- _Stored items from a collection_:
------------------------------------------------------------------------

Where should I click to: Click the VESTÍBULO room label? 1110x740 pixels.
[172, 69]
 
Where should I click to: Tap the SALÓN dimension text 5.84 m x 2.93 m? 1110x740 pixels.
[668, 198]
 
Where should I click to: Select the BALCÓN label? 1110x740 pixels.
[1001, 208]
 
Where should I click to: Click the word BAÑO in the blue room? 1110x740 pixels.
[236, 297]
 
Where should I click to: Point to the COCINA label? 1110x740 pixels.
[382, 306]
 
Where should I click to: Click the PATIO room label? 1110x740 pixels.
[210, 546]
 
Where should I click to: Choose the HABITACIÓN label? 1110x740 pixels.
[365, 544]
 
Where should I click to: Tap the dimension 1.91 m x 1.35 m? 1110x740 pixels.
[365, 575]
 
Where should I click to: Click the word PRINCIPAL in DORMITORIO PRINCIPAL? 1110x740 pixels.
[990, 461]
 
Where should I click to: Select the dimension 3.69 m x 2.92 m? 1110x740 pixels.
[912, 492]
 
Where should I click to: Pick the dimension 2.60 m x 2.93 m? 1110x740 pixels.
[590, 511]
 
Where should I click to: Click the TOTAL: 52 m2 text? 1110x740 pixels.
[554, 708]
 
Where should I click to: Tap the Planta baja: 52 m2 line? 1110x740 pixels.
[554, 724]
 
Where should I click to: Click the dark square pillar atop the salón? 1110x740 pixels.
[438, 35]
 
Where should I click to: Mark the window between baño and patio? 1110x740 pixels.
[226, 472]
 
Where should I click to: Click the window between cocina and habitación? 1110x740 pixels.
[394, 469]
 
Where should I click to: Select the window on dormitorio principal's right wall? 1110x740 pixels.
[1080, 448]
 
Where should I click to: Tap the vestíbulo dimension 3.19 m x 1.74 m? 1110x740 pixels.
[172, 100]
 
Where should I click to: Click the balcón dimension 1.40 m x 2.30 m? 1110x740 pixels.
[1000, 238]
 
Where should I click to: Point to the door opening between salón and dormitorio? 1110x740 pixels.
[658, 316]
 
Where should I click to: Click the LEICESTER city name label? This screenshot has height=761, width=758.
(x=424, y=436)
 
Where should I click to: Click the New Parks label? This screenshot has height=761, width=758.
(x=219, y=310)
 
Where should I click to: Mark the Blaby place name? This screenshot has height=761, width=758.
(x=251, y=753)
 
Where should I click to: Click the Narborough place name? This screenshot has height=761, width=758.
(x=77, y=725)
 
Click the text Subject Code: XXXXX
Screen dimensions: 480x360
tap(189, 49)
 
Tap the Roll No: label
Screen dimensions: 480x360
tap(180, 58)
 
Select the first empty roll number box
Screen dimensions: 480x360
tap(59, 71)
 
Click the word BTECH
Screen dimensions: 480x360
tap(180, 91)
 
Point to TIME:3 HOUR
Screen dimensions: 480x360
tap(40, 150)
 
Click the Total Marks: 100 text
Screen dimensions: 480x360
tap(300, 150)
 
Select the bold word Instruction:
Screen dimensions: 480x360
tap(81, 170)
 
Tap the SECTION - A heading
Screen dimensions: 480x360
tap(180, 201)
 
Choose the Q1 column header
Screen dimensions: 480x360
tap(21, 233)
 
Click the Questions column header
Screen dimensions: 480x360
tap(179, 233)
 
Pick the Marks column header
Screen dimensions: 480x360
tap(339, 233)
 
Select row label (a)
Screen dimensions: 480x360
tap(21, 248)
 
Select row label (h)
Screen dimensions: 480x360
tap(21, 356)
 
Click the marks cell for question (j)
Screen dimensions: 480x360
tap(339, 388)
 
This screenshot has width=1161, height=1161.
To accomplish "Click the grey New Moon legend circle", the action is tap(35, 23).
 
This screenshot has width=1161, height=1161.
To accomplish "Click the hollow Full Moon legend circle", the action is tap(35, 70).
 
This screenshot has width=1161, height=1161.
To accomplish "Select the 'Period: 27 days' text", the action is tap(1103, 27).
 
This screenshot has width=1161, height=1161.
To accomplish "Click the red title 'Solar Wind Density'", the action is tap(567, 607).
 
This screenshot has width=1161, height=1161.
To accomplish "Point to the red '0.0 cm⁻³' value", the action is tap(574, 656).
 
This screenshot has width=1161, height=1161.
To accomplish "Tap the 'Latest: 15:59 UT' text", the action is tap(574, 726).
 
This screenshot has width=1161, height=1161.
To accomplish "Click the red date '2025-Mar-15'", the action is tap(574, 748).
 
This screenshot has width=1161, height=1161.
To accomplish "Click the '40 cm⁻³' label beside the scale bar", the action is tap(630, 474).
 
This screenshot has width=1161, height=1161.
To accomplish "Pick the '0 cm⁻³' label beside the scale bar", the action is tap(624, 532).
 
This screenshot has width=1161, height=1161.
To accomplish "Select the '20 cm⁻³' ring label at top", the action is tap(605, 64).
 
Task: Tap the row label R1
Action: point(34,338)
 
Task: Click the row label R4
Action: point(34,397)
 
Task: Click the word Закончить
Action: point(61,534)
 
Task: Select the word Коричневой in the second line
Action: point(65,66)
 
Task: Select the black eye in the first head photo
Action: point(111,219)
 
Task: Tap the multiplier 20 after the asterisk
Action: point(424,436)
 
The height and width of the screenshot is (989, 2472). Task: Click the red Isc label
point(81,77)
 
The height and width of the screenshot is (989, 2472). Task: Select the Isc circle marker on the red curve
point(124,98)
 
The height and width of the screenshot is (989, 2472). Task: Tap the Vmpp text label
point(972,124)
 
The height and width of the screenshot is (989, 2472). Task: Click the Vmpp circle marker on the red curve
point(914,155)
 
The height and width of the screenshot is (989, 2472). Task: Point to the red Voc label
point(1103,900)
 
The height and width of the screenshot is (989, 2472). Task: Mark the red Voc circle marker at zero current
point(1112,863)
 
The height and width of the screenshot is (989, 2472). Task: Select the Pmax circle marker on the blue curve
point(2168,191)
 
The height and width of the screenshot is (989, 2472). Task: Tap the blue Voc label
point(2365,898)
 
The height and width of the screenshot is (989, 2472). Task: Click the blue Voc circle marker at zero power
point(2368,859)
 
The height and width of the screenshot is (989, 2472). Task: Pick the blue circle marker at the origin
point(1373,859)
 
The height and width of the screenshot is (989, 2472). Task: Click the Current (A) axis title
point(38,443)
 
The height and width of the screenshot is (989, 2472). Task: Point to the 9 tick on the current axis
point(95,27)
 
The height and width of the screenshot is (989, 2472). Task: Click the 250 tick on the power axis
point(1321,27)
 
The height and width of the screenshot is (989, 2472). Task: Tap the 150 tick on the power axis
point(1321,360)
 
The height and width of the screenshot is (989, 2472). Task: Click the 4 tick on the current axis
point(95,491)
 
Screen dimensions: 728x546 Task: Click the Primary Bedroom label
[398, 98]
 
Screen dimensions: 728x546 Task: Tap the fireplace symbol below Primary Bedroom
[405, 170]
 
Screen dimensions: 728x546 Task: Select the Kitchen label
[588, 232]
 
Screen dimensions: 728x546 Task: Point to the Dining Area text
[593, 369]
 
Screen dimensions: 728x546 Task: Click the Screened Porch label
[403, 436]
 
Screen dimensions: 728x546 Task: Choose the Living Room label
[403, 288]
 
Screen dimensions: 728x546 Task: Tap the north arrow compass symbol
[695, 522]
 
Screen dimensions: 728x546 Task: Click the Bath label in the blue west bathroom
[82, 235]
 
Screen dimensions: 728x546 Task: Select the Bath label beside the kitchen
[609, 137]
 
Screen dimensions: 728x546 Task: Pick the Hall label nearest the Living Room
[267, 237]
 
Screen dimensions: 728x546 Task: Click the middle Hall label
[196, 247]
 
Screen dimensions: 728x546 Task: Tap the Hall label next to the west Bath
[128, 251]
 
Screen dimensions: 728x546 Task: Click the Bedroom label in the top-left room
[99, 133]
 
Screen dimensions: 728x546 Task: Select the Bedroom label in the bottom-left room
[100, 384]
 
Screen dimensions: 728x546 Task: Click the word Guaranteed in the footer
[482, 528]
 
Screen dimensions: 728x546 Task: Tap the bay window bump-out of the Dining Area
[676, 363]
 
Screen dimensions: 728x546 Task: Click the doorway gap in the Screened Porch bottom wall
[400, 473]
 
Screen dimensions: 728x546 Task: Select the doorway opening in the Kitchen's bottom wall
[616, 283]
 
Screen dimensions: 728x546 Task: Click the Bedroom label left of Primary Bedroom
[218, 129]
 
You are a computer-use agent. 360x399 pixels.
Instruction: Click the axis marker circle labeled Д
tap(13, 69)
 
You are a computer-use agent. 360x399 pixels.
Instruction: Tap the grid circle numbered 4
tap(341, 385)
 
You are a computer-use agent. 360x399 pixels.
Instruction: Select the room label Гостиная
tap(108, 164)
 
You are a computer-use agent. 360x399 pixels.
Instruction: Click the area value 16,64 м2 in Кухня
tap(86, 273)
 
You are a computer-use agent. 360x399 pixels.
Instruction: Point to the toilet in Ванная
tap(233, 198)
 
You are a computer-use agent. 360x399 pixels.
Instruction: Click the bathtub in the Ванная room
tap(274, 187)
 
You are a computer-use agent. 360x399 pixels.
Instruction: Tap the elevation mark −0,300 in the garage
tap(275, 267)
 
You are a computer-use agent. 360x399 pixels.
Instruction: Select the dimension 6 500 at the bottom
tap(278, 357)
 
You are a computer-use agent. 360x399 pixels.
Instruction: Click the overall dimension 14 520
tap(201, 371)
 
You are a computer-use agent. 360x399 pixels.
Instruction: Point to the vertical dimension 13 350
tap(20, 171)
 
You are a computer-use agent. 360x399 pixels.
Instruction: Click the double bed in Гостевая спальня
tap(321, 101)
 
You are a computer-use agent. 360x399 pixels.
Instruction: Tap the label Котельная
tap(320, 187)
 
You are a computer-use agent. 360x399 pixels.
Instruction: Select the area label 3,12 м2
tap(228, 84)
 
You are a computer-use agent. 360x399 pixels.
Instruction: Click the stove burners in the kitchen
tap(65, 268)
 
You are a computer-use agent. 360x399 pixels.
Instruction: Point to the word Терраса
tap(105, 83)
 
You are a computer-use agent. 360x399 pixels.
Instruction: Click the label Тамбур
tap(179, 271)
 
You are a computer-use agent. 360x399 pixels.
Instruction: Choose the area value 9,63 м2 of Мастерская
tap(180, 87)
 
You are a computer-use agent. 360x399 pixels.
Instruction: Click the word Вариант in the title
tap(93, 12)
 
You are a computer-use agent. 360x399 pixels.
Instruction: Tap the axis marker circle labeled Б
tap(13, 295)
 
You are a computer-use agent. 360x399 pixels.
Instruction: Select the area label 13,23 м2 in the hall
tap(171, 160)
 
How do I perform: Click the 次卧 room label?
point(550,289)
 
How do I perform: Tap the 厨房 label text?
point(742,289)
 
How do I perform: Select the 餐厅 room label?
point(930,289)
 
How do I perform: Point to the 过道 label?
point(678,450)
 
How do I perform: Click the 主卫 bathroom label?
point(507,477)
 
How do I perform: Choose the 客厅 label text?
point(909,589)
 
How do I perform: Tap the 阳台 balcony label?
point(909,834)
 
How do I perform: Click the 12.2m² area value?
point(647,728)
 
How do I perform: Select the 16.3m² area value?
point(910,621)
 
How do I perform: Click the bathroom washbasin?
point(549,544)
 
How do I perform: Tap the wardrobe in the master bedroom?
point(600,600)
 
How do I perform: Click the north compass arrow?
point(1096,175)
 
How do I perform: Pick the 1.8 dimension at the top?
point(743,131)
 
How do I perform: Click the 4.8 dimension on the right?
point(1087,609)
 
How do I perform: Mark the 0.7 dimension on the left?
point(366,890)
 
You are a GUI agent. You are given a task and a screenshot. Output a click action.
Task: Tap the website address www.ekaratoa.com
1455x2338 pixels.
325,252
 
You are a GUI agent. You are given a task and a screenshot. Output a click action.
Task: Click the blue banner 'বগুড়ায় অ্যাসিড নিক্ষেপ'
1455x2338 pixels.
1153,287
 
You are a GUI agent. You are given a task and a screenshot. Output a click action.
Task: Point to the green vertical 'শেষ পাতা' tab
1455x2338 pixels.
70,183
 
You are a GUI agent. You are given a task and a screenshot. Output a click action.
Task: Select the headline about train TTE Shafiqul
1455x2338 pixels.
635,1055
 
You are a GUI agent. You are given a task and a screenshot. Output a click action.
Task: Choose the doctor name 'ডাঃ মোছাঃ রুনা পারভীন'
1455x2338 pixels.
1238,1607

------------------------------------------------------------------------

- _TASK STATEMENT_: How many lines in the entries above contain the string "left"? Reply with the number alone.

- _EXERCISE OUTPUT_: 4